Repeat each line, word for word, from the one containing "Click the sender" through the last line of the entries, and include no other output.

(Data records)
★ ★ ★ ★ ★ ★ ★

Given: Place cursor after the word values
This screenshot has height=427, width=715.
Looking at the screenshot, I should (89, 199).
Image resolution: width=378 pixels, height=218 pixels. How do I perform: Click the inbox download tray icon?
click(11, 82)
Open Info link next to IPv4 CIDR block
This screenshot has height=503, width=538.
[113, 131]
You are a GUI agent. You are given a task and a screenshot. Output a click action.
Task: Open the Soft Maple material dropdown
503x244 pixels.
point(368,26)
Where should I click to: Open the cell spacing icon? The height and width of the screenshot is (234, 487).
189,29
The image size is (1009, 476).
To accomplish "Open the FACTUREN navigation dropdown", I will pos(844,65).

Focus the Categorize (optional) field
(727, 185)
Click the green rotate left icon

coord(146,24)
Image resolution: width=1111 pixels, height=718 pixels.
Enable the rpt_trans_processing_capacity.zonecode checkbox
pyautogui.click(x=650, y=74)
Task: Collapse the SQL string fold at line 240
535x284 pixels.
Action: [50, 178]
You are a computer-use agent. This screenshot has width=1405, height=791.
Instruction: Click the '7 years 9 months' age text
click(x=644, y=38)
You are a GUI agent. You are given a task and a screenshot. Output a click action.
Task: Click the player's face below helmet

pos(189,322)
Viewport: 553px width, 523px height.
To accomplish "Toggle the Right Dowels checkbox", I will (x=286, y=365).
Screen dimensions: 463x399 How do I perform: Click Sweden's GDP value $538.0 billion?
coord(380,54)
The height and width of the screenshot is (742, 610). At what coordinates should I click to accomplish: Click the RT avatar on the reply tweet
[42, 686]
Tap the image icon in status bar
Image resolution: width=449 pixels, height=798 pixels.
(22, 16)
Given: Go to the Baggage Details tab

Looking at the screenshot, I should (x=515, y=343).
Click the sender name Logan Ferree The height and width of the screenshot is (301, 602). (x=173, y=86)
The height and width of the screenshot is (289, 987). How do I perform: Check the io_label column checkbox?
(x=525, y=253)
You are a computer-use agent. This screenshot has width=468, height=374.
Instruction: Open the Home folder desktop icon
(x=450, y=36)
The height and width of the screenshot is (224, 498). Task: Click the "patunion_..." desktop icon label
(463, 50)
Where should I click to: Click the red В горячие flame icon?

★ ★ ★ ★ ★ ★ ★

- [Reply]
Click the sender name Logan Ferree The height and width of the screenshot is (301, 602). (x=173, y=86)
The height and width of the screenshot is (289, 987). How do I perform: Check the io_label column checkbox?
(x=525, y=253)
You are a computer-use agent. This screenshot has width=468, height=374.
Instruction: Open the Home folder desktop icon
(x=450, y=36)
The height and width of the screenshot is (224, 498). Task: Click the "patunion_..." desktop icon label
(463, 50)
Where should I click to: Click the red В горячие flame icon?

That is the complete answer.